Tonight's Movie: Secret Agent (1936)

Alfred Hitchcock's SECRET AGENT is a relatively little-seen film from his British period in the 1930s. While not quite as good as some of the other films he made in this time frame, it's still quite entertaining, with many of Hitchcock's signature touches. This is a film which deserves to be more widely seen.

The setting is World War I, and a soldier (John Gielgud) is assigned the identity of "Ashenden" and sent to Switzerland on a secret mission to identify and kill a German agent. "The General" (Peter Lorre), a hyperactive killer, is assigned to assist Ashenden, and when Ashenden arrives at his Swiss hotel he discovers his cover also includes a "wife," Elsa (Madeleine Carroll). Elsa's been having a good time flirting with a handsome American, Marvin (Robert Young), but she also finds herself attracted to her new "husband."

Ashenden and Elsa's initial patriotic enthusiasm for their assignment dwindles as they face the reality of having to kill someone. However, events move them inexorably closer to their goal, while simultaneously Elsa tries to sort out her romantic feelings.

The movie is quite funny in spots, with dry British humor mixed with Lorre's over-the-top antics and Young's brash charm. (Lorre's womanizing "General" dismantles a bathroom in rage when he discovers he wasn't assigned a "wife" as well.) There was one plot turn I found disturbing, but otherwise I liked the movie very much. It's got an excellent cast, a somewhat unique script, and a couple of excellent Hitchcockian set pieces, most notably a sequence in a Swiss chocolate factory, as the General helplessly watches a chocolate box with a damaging note travel along a conveyor belt.

The ending is clearly done using model trains, which seems to have been typical of British films of the era, including THE LADY VANISHES (1938) and NIGHT TRAIN TO MUNICH (1940). I was a bit perplexed by why Lorre's character did something near the end of the movie, but all in all the film builds to a solid climax.

Gielgud made very few films at this early stage of his career, and he handles the dry dialogue with aplomb. One of his best scenes comes early on, as he discusses his assignment in a beautifully understated way with "R" (Charles Carson), his superior. R never directly tells Ashenden his complete assignment, but when an exploding bomb is heard in the distance, R casually remarks "Was that a pistol going off?" which says everything Ashenden needs to know.

Madeleine Carroll had also starred in Hitchcock's better-known THE 39 STEPS (1935). She was one of a long line of glamorous cool blondes who appeared in Hitchcock's movies. Her sophisticated demeanor plays well opposite both the understated Gielgud and the more effusive Young.

SECRET AGENT is one of a pair of films Robert Young made in England which was released in 1936; the other was a musical comedy, IT'S LOVE AGAIN, which costarred British star Jessie Matthews. (I have a VHS copy of IT'S LOVE AGAIN on loan to me which I'm looking forward to seeing.) According to an article in Films of the Golden Age about Young's British movies, he fretted that MGM sending him to England might mean the end of his career.
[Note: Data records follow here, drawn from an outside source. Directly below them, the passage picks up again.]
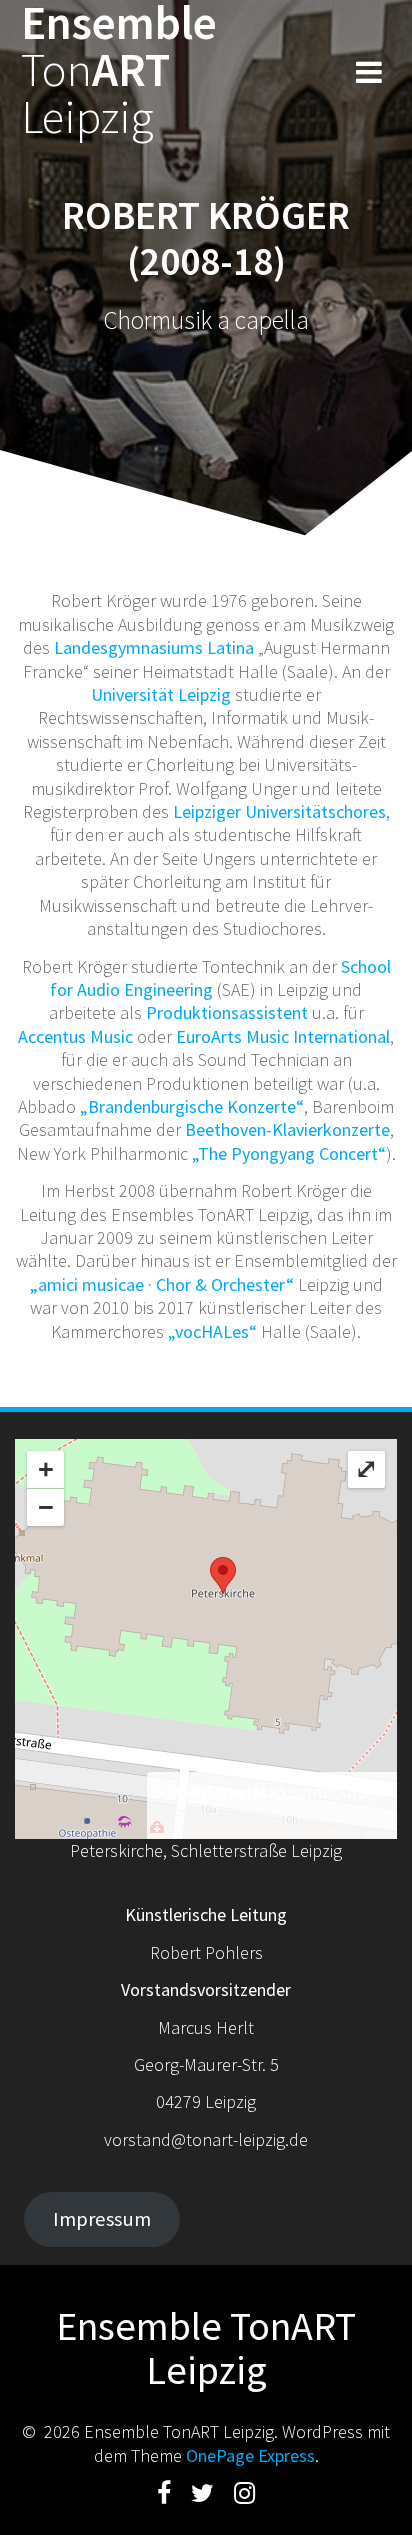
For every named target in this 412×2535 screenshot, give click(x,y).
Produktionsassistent (227, 1012)
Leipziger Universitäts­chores (279, 811)
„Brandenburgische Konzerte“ (192, 1106)
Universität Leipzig (161, 694)
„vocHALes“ (212, 1331)
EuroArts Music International (283, 1036)
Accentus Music (75, 1036)
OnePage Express (250, 2455)
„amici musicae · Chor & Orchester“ (162, 1284)
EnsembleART (119, 70)
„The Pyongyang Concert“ (289, 1153)
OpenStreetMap (226, 1791)
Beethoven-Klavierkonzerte (287, 1129)
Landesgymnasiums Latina (154, 647)
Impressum (102, 2219)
It actually worked out quite well, and when he returned to the United States he went on to a number of good films and a successful career which lasted for decades.
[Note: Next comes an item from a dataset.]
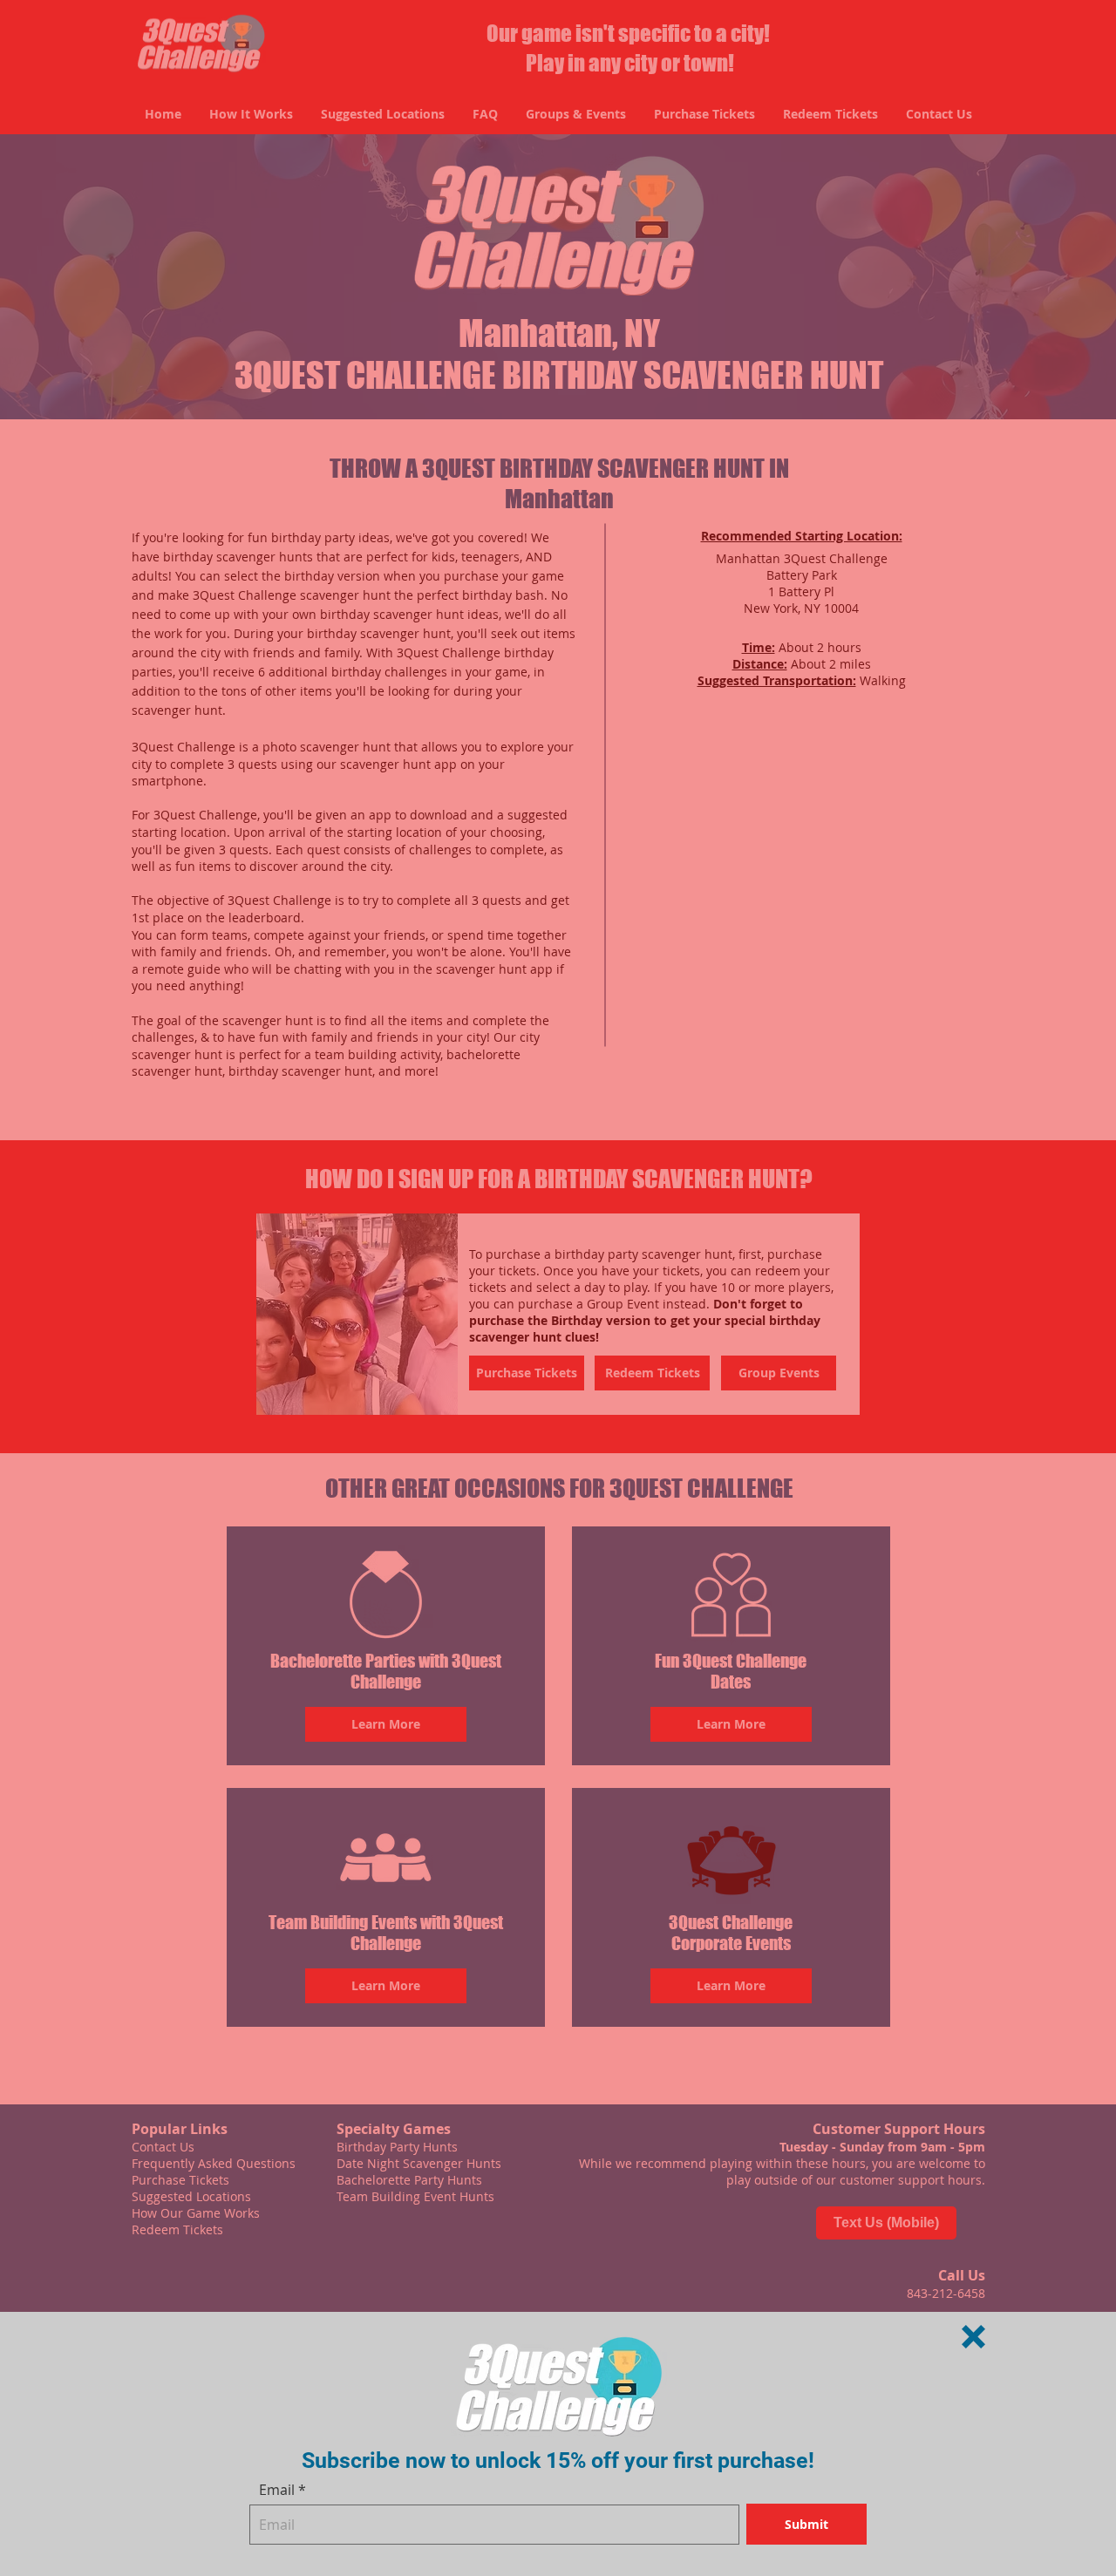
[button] (973, 2336)
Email (277, 2490)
Lilli Palmer has a key role as an informant. Percy Marmont and Florence Kahn also appear in the movie.

A good restored print of SECRET AGENT does not appear to exist on Region 1 DVD. I took a gamble on a DVD from Diamond since it was only $3.95 at Amazon. The print was fuzzy, with a couple overly dark scenes and a soundtrack with mild static, but all in all it was quite watchable, with no jumps or other onscreen defects. Curiously, it would not play on one of our DVD players, but it played fine on a second player, as well as on our all-region DVD player.